Some tips for your application 🫡

Show off your coding skills:When applying for a software engineering role, it's super important to showcase your coding skills. Make sure your CV includes your tech stack, any relevant programming languages you’re comfortable with, and examples of projects you've worked on. If you have a GitHub profile, link it up! We love to see code in action.

Tailor your portfolio:For a full-time role, we’d expect to see some solid examples of your work in your portfolio. Make sure to include at least two or three projects that highlight your problem-solving skills and your ability to work with different technologies. Focus on the projects that are most relevant to the position at Hudl.

Craft a killer cover letter:Your cover letter is your chance to stand out—make it personal! Explain why you want to work at Hudl and how your skills align with the role. Show us your passion for software development. We dig enthusiastic candidates who understand the value of collaboration and continuous learning!

Be clear and concise:When it comes to writing your CV and cover letter, clarity is key. Avoid jargon that could confuse us and stick to simple, direct language. Highlight your achievements with quantifiable results where possible, and keep everything easy to read. A well-organised application goes a long way!

How to prepare for a job interview at Hudl

Brush Up on Your Coding Skills

For a full-time software engineering role, it's crucial that we stay sharp with our coding abilities. Expect technical questions that might involve solving problems on the spot or discussing algorithms. Practise on platforms like LeetCode or HackerRank to get comfortable with the types of questions that often come up.
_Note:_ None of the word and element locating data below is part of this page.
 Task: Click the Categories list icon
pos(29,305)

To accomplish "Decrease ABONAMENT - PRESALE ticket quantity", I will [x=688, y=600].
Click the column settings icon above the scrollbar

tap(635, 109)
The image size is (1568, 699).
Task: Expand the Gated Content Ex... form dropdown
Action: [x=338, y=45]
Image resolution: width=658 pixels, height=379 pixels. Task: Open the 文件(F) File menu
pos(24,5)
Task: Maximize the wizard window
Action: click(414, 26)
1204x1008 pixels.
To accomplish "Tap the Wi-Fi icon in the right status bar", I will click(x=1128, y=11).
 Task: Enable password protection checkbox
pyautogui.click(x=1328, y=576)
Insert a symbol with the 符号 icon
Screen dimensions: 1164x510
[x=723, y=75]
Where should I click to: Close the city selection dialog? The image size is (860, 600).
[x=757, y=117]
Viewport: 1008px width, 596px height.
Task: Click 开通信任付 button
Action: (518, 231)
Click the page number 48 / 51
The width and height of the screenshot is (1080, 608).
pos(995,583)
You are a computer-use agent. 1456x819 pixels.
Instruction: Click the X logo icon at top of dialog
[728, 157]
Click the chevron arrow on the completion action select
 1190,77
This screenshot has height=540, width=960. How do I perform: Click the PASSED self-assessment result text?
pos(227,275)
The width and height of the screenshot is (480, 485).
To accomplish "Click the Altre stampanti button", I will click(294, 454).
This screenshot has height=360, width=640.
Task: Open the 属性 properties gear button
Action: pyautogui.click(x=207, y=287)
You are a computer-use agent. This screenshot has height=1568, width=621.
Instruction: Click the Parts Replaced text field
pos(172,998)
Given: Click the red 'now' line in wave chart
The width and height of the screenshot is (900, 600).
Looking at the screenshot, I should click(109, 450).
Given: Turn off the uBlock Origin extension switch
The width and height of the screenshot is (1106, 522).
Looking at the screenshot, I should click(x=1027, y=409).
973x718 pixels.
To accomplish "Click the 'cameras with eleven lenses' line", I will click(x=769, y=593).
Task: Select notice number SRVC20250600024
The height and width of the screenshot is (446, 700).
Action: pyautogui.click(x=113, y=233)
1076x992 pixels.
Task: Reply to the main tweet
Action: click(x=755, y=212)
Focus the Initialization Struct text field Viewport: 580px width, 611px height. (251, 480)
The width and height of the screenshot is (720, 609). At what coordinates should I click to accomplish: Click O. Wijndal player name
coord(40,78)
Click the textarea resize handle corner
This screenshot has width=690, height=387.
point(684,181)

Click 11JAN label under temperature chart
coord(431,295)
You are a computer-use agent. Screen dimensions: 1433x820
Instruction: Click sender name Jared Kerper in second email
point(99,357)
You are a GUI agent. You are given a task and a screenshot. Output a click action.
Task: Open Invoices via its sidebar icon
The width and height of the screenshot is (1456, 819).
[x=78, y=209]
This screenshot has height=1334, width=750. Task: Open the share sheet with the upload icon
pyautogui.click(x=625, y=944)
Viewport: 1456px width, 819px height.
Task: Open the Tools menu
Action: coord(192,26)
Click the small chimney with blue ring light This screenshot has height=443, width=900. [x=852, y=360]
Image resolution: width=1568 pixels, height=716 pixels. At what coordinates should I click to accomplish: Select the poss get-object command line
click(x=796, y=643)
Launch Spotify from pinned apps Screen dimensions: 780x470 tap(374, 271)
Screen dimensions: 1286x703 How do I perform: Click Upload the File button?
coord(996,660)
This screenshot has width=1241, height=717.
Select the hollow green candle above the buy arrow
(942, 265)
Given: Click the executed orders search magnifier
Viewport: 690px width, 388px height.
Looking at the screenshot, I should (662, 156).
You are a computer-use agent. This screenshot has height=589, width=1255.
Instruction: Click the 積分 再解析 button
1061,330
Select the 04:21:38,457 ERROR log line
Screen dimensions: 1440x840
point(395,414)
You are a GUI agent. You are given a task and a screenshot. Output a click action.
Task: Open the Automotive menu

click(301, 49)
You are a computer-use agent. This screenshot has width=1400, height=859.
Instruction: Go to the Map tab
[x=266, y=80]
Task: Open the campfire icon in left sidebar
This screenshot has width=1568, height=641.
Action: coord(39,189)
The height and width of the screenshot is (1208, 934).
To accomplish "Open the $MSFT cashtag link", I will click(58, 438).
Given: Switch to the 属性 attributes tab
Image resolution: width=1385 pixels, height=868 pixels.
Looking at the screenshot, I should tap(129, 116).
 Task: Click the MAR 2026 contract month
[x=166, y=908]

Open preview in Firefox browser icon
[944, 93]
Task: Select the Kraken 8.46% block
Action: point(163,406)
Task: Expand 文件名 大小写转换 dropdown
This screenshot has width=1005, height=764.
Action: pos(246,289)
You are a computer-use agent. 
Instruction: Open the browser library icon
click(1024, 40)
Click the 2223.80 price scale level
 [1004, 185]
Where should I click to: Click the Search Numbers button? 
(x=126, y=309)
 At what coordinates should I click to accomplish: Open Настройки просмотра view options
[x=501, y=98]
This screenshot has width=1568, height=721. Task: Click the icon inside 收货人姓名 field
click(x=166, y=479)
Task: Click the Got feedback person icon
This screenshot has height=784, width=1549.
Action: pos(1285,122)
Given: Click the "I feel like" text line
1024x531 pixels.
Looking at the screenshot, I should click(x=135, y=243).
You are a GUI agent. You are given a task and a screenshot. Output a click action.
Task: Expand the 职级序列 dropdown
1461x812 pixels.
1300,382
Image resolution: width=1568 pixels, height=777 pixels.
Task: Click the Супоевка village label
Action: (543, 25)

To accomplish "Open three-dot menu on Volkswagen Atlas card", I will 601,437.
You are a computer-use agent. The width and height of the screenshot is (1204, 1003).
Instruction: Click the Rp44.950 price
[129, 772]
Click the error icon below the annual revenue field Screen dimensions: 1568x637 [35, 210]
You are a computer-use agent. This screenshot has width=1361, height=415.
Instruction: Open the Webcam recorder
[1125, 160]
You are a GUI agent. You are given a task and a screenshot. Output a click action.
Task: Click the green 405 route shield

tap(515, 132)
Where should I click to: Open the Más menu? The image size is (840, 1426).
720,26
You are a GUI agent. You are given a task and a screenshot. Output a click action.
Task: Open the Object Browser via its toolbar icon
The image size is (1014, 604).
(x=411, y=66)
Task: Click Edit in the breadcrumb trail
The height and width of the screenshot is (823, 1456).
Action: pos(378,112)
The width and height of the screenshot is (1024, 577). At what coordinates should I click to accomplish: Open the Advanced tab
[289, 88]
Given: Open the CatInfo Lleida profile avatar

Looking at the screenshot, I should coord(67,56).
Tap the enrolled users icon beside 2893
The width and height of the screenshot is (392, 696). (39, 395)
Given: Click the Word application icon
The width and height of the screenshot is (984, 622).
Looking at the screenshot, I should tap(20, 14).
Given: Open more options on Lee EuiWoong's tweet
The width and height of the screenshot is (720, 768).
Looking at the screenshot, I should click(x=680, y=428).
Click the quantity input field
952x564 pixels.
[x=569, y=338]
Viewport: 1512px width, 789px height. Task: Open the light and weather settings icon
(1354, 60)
Know Your Tools and Frameworks

Make sure we’re well-acquainted with the tools and technologies listed in the job description. Familiarise ourselves with any specific frameworks or programming languages mentioned. If Hudl uses React or Node.js, for instance, be ready to discuss how we’ve used them in previous projects or coursework.

Showcase Your Projects

Bring along a portfolio that highlights our best work. This could be code samples, GitHub repositories, or any side projects we’ve built. Make sure we can talk through our thought process for each project, especially the challenges we faced and how we solved them—this shows our problem-solving skills in action.

Prepare for Behavioural Questions

While technical skills are key, full-time positions also require cultural fit. Be ready to discuss our previous experiences and how we handle teamwork, conflict, and deadlines. Brush up on the STAR method—Situation, Task, Action, Result—to clearly articulate our past experiences when discussing how we've contributed to a team.